Vietnam_ An Epic Tragedy - 2018 - book cover Image via Harper Collins

Even with the word “Tragedy” being in the title, Vietnam: An Epic Tragedy still finds ways to disarm and alarm you with the events it covers, and the manner in which it lays out the devastation caused by the Vietnam War. Well, technically, the scope of the book goes beyond the Vietnam War a little, since it begins covering things immediately post-World War II, detailing the First Indochina War, which then led to the Vietnam War.

There’s a lot of history to cover in 30 years, and Vietnam: An Epic Tragedy gets through it at a good pace, while never feeling like it skims over too much. It’s broad without being shallow, and is also admirable for how many different points of view it features. And that sense of showing things from multiple perspectives ultimately helps drive home the scale of the different conflicts in Vietnam between 1945 and 1975, and the alarming size of the overall destruction/devastation.

3

‘Blonde’ (2000)

Blonde - 2000 - book cover Image via HarperCollins

Blonde is basically a work of horror, even though it’s not got any customary (or more expected) supernatural elements. It’s instead more of a psychological drama that’s intense enough to also be a work of psychological horror, with the protagonist being Marilyn Monroe, and the whole book being about her tiny, tragic, and eventful life, albeit in an impressionistic way that does claim to be biographical.
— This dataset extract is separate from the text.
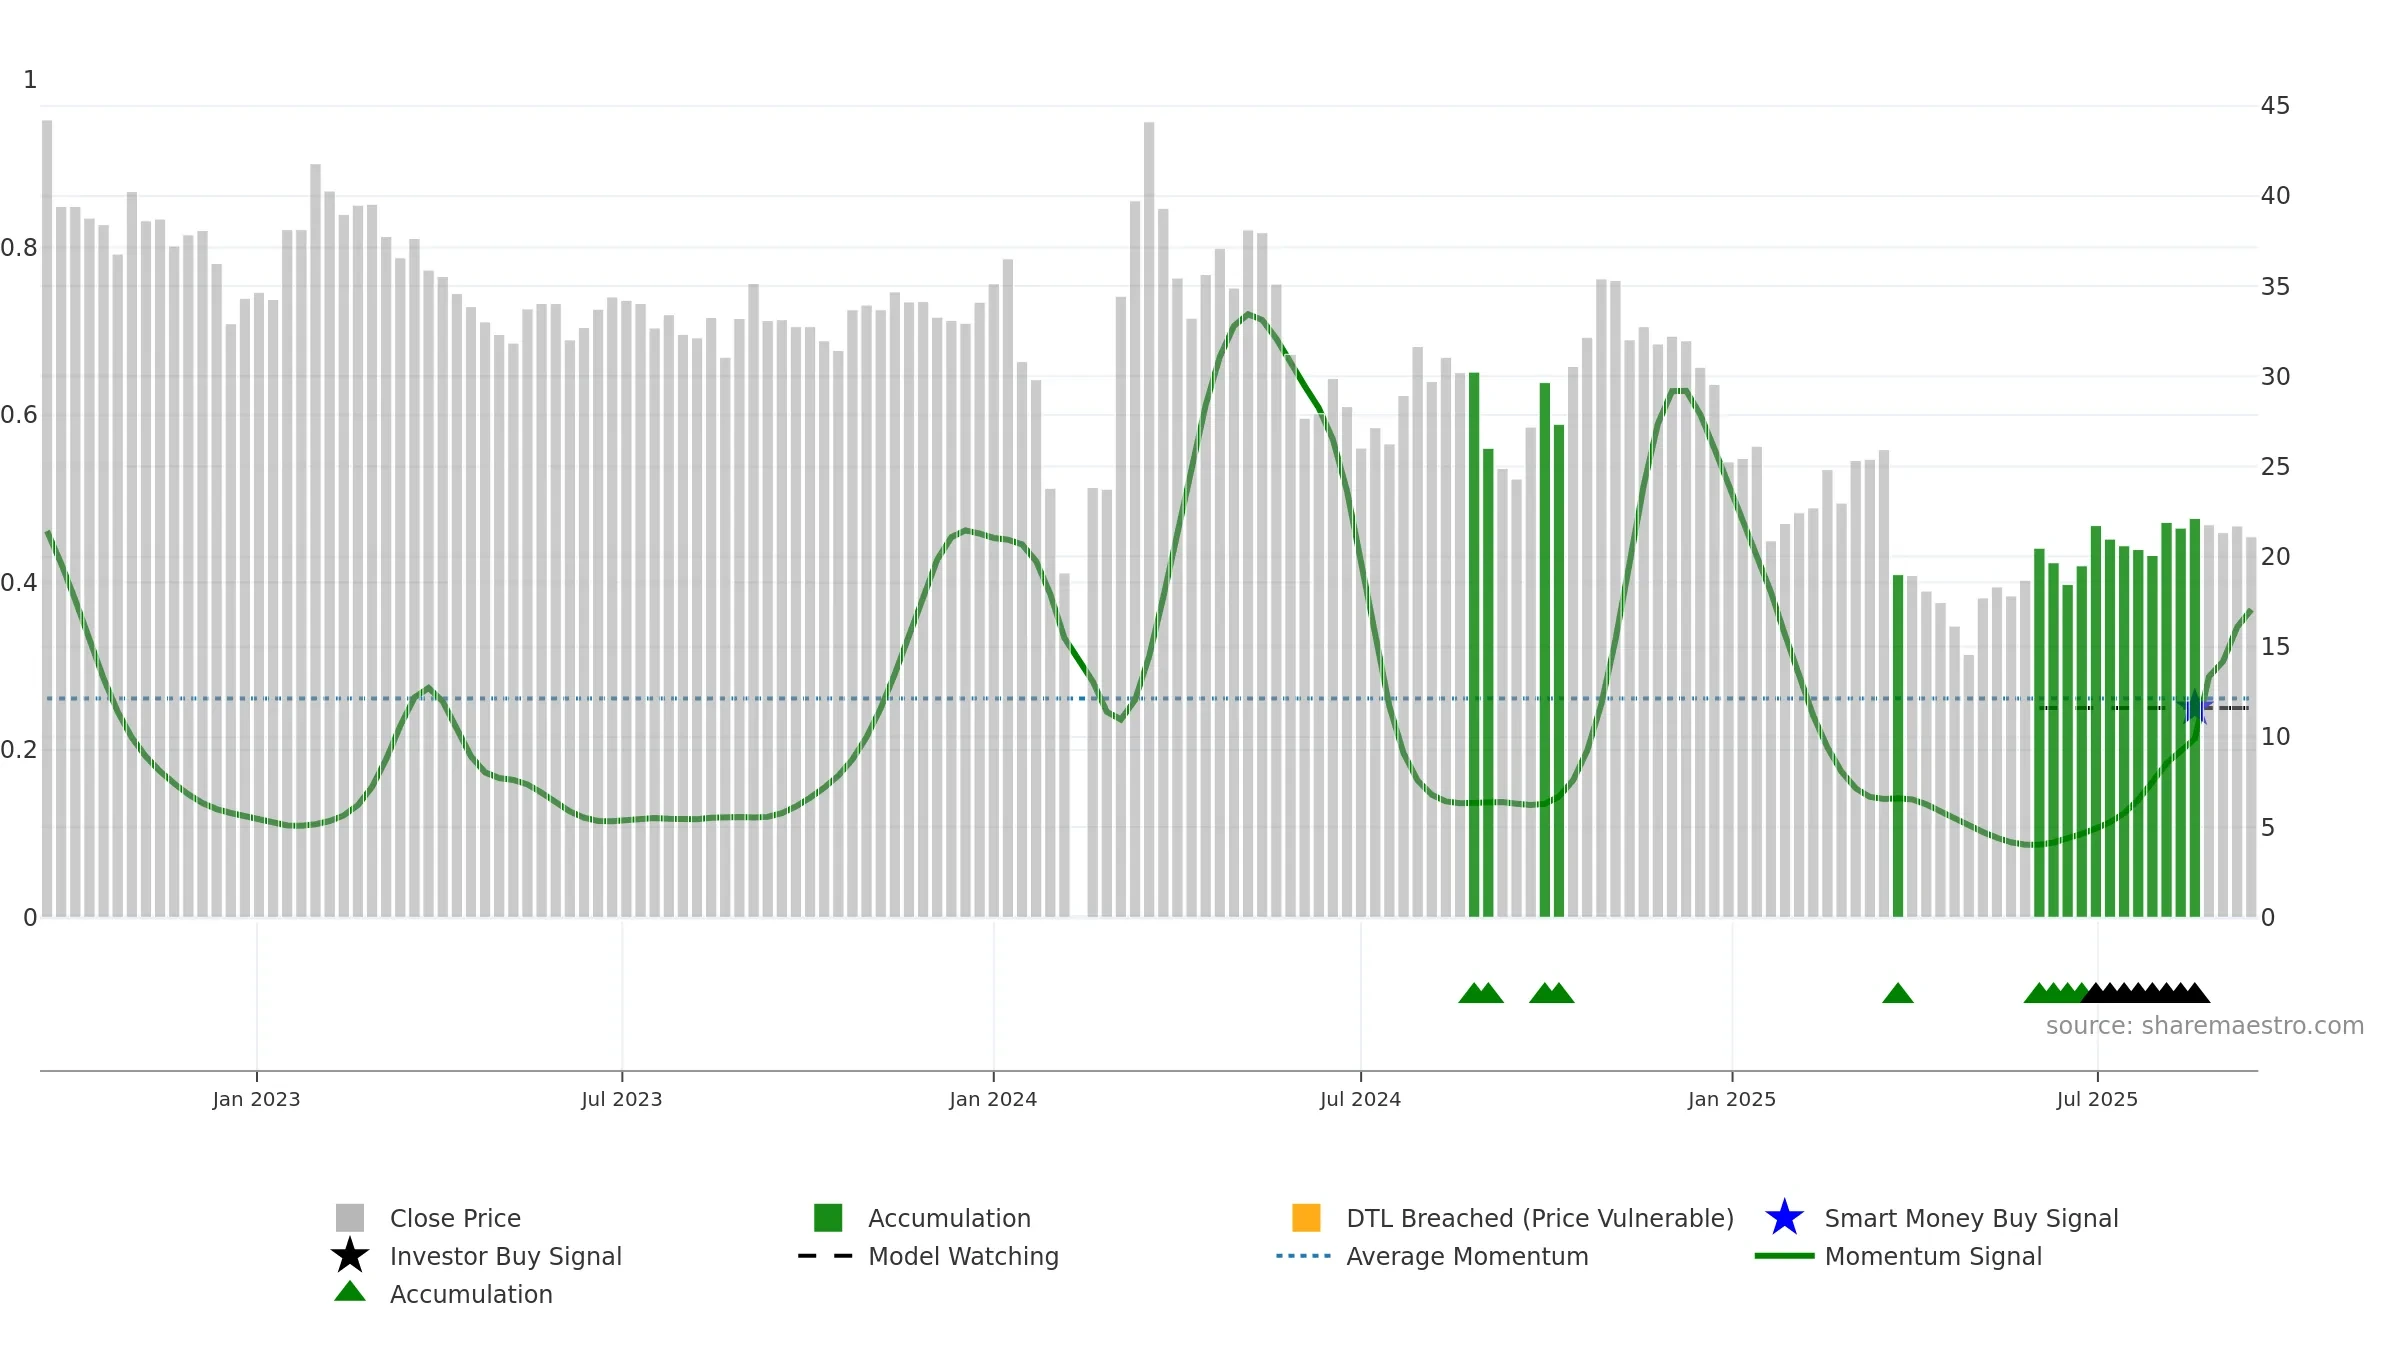The width and height of the screenshot is (2400, 1350).
Task: Click the Jul 2025 x-axis label
Action: [2096, 1100]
Instead, Monroe’s life is used to represent how juvenile women are sometimes used by Hollywood, or even just society more generally, since Blonde isn’t just about Marilyn Monroe’s experiences acting in movies. It’s a long, dense, and almost always emotionally harrowing novel that is a challenge to get through, by design, standing as something that’s effortless to appreciate but very much strenuous to recommend, in the customary/conventional sense.


Blonde Netflix Movie Poster


Blonde

Release Date

September 28, 2022

Runtime

2h 46m

Director

Andrew Dominik

Writers

Andrew Dominik, Joyce Carol Oates



2

‘A Little Life’ (2015)

A Little Life - 2015 - book cover Image via Doubleday

An obligatory pick, if you’re talking about depressed and/or weighty books, A Little Life tackles a range of complex subject matter throughout what ends up being a lengthy duration. There’s a group of friends at the center of A Little Life, and all of them have personal demons that they’re battling, with traumatic pasts explored via flashbacks, and then scenes in the “present” dealing with how such events linger and continue to impact those who went through them.

It might sound like fairly normal territory for a drama-heavy story to follow, but it’s the uncompromising nature of digging deep into various things other stories might skim over, or not dwell on too much, that makes A Little Life stand out. It might be cathartic for some to have any novel at all deal with some of the things this one’s willing to, but that content is also what might make it too complex to read, for others.

1

‘Blood Meridian’ (1985)

Blood Meridian - 1985 - book cover Image via Random House

There are some other Cormac McCarthy novels worthy of honorable mention here, like The Road and No Country for Old Men, but Blood Meridian is perhaps his most grueling and nightmarish. Unlike those other two novels, you can only (at least for now) experience Blood Meridian as a book, since it hasn’t been adapted into either a movie or TV show, with the level of brutality and persistent misery likely playing a role there.

Also, it’s quite loose narratively, and so there would be a need to condense things or recontextualize certain parts of the novel if you wanted to translate it to another medium, and that would be complex, especially with so many people holding the source material in such high regard. And if you’ve not read Blood Meridian, you’re still likely aware of its reputation for being one of the darkest Westerns of all time, and one of the most violent books ever written. On both counts, such a reputation is more than deserved.